This file exists so AI coding assistants understand how Jac's agentic primitives work. When you see Jac code in this project, use this guide to understand and extend it correctly.


Language Basics

Jac is a Python-substrate language. Most Python libraries work via import. Statements end with ;. Blocks use { }.

import json;
import from urllib.request { urlopen }

def greet(name: str) -> str {
    return f"Hello, {name}!";
}

The 7 Agentic Primitives

1. Generate — by llm()

Delegate a function body to the LLM. The function signature (name + params + return type + docstring) becomes the prompt.

"""Answer any question with a thoughtful, concise response."""
def answer(question: str) -> str by llm();

Rules:

  • The docstring guides LLM behavior — write it like an instruction.
  • Return type must be str for free text.
  • No function body needed; by llm() replaces it.

2. Extract — by llm() with a typed return

Same as Generate, but returns a typed obj. The compiler enforces the schema.

enum Sentiment { POSITIVE, NEGATIVE, NEUTRAL }

obj Review {
    has sentiment: Sentiment;
    has score: int;           # 1-10
    has summary: str;
    has pros: list[str];
    has cons: list[str];
}

"""Analyze a product review and extract structured feedback."""
def analyze_review(review_text: str) -> Review by llm();

Rules:

  • Define schemas with obj. Fields use has field: type;.
  • Use enum for categorical fields — prevents invalid values.
  • list[str], list[int], nested obj types all work.
  • The LLM cannot return malformed data; the compiler rejects it.

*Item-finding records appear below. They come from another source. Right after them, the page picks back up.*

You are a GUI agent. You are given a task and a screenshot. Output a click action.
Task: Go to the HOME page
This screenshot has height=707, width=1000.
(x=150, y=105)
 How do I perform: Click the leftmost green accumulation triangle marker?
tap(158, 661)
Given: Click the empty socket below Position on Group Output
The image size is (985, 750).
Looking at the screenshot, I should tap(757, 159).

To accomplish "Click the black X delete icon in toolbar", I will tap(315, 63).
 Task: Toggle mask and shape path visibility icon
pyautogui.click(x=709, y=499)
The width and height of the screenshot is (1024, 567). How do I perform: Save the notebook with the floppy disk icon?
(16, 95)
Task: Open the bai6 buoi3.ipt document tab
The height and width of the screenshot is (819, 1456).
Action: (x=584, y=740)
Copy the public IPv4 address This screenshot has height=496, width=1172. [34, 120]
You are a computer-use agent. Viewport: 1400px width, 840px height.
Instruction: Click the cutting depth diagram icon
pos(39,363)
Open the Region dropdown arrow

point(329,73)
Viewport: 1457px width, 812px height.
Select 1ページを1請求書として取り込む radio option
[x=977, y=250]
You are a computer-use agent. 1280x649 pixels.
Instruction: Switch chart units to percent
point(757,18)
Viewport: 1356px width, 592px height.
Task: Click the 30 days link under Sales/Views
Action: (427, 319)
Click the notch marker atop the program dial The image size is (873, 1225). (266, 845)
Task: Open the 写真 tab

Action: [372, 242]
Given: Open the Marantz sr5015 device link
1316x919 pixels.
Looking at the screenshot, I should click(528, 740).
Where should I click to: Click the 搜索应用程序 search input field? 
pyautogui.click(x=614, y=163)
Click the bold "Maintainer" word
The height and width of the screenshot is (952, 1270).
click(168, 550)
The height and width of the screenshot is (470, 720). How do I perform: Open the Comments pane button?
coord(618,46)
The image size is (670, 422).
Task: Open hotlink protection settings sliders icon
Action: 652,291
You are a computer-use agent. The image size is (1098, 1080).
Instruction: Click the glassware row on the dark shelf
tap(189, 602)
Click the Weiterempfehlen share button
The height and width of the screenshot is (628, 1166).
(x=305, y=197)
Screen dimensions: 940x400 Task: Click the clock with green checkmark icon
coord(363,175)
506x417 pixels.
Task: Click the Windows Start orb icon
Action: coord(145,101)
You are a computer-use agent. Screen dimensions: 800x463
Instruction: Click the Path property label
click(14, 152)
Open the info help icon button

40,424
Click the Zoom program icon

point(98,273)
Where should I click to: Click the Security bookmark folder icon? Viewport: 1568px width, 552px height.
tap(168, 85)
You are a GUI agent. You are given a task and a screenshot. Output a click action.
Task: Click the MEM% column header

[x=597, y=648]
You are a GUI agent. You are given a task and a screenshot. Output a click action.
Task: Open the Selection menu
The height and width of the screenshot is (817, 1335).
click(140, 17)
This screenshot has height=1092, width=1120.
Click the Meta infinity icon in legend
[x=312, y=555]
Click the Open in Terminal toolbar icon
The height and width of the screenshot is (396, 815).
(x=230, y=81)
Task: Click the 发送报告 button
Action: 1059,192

3. Invoke — by llm(tools=[...])

Give the LLM callable functions. It runs a ReAct loop: reason → call tool → observe result → repeat until done.

def search_web(query: str) -> str { ... }       # regular function
def summarize(text: str) -> str by llm();        # LLM function used as tool

"""Research a topic using web search and summarization."""
def research(topic: str) -> str by llm(tools=[search_web, summarize]);
sem research = "Research a topic thoroughly before answering.";

Rules:

  • Tools are just normal Jac functions — the LLM calls them by name.
  • sem (semantic annotation) tells the LLM why to call each function.
  • Add sem to tools too: sem search_web = "Search the web for information.";
  • The LLM decides the call order and stops when it has enough information.

4. Pipe — |>

Chain functions so the output of one becomes the input of the next.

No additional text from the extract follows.